(Stored data entries)
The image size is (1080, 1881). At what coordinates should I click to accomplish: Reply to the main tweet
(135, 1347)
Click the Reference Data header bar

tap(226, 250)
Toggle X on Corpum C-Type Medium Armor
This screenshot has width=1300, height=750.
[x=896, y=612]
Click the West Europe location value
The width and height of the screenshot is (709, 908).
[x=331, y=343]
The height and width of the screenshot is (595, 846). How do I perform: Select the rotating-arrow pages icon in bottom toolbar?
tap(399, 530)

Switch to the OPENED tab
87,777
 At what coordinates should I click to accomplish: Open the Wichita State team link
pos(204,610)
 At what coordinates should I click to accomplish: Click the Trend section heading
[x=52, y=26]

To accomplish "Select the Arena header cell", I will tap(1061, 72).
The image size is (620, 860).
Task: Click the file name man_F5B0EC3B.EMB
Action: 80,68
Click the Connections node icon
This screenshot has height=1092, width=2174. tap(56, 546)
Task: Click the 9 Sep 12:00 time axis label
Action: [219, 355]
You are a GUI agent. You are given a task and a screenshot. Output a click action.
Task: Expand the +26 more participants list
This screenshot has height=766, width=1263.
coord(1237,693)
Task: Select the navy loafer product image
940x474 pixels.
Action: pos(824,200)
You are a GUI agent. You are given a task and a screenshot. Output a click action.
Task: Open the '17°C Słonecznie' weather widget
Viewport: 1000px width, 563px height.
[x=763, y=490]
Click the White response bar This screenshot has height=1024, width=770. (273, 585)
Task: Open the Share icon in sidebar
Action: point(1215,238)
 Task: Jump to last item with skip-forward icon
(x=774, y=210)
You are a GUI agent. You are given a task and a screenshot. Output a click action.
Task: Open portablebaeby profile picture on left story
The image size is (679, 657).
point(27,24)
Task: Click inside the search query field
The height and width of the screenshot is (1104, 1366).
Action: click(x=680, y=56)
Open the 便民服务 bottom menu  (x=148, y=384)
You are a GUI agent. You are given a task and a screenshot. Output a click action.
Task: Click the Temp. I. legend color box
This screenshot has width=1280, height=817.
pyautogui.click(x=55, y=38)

_WHAT YOU HAVE TO DO_.
Beginning with the line that contains "Task: Click inside the search query field" and ending with the last line of the data above, return those lines exactly and nothing else.

_WORKED SOLUTION_.
Task: Click inside the search query field
The height and width of the screenshot is (1104, 1366).
Action: click(x=680, y=56)
Open the 便民服务 bottom menu  (x=148, y=384)
You are a GUI agent. You are given a task and a screenshot. Output a click action.
Task: Click the Temp. I. legend color box
This screenshot has width=1280, height=817.
pyautogui.click(x=55, y=38)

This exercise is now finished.